Document Type

Article

Publication Date

2008

Publication Information

Gregory J. O’Meara, The Name Is the Same, But the Facts Have Been Changed To Protect the Attorneys: Strickland, Judicial Discretion, and Appellate Decision-Making, 42 Val. U. L. Rev. 687 (2008)

Source Publication

42 Valparaiso University Law Review 687 (2008)

Abstract

The gap between historical events and the way courts recount them in appellate decisions is highlighted by the differences in fact descriptions offered in the same case: Strickland v. Washington. The Supreme Court's majority decision ignores or recasts facts found in the lower courts in this case.

Paul Ricoeur, the leading philosopher of narrative, provides a framework that explains how legal facts are malleable and subject to distortion in his work on non-fiction narratives. He lays out instabilities inherent in any use of language and then broadens his inquiry to show that the transition from the oral to the written word can profoundly change the intended meaning of a text. What becomes central in this shift is the reader's understanding rather than the author's intent.

Ricoeur explains the three phases of writing non-fiction narratives: 1) the documentary phase, 2) the explanatory phase, and 3) the narrative phase. The key for understanding judicial discretion is the second or explanatory phase. Here Ricoeur explains the uncertainty that emerges as parties try to adjust their rendering of facts to come to agreement. By ignoring or embellishing facts in the record, courts may obscure explanatory chains that undergird settled decisions in lower courts. Therefore, appellate courts may do what previous theorists suggested: base decisions on factual descriptions that have little to do with historical events.
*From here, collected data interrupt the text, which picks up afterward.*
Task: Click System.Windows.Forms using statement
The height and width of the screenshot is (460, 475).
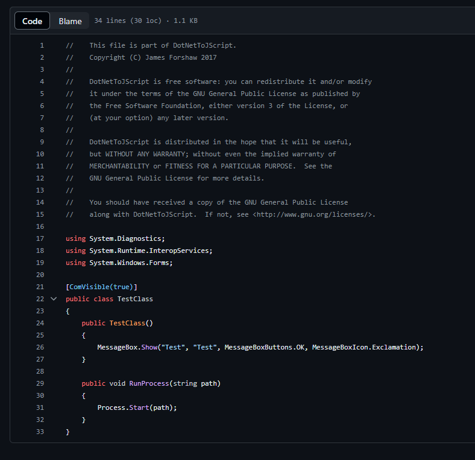Action: pos(129,263)
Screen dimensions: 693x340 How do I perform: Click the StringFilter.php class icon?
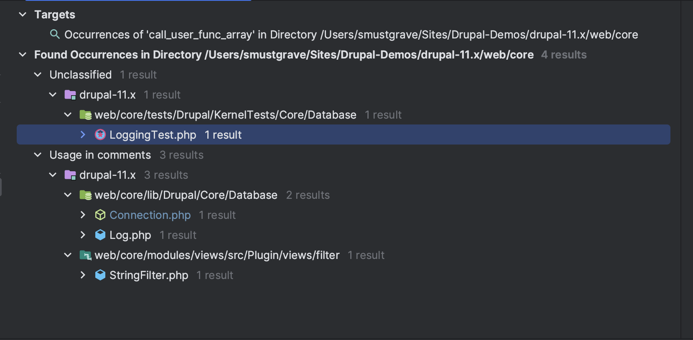pos(100,275)
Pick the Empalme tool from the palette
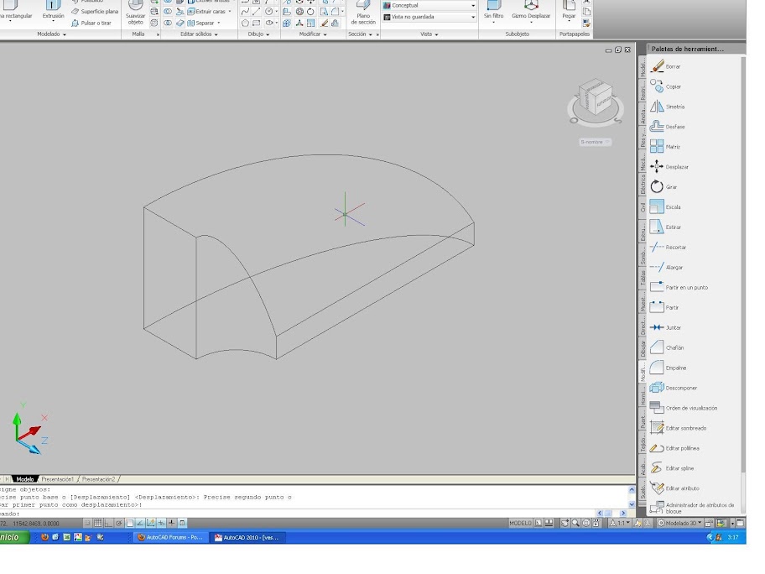The height and width of the screenshot is (574, 765). pyautogui.click(x=678, y=368)
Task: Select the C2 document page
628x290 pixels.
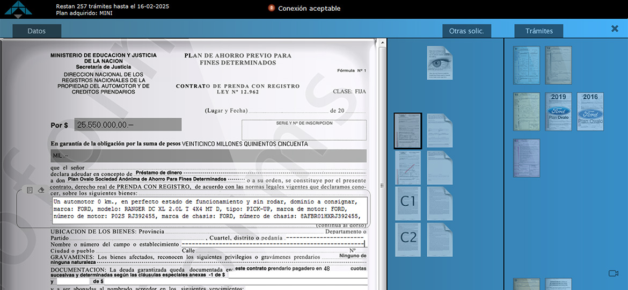Action: click(x=408, y=239)
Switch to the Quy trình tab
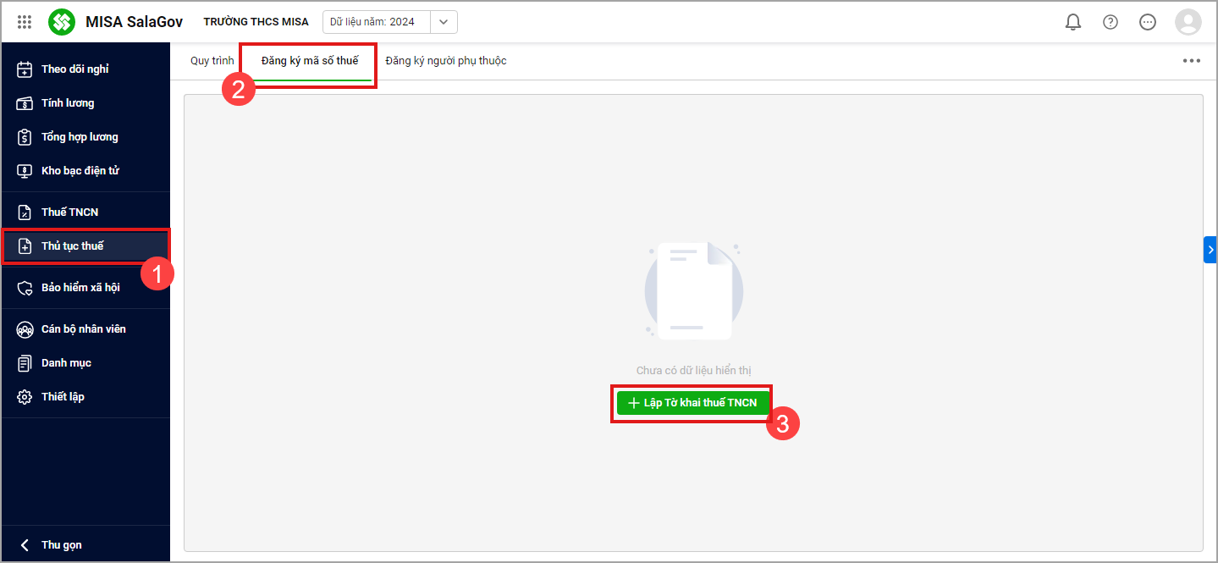Screen dimensions: 1218x563 pos(212,61)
Applying Ricoeur's insights to the Strickland line of cases, the holdings in Wiggins and Rompilla rest on factual considerations considered irrelevant in Strickland. The upshot is startling: representation by counsel in Strickland, who did very little, was found constitutionally effective; representation by counsel in these two later cases, who did a great deal, was found ineffective. Although the Court continues to use the legal formula announced in Strickland, it has changed the law in that case by changing the way it recounts facts found in the lower courts.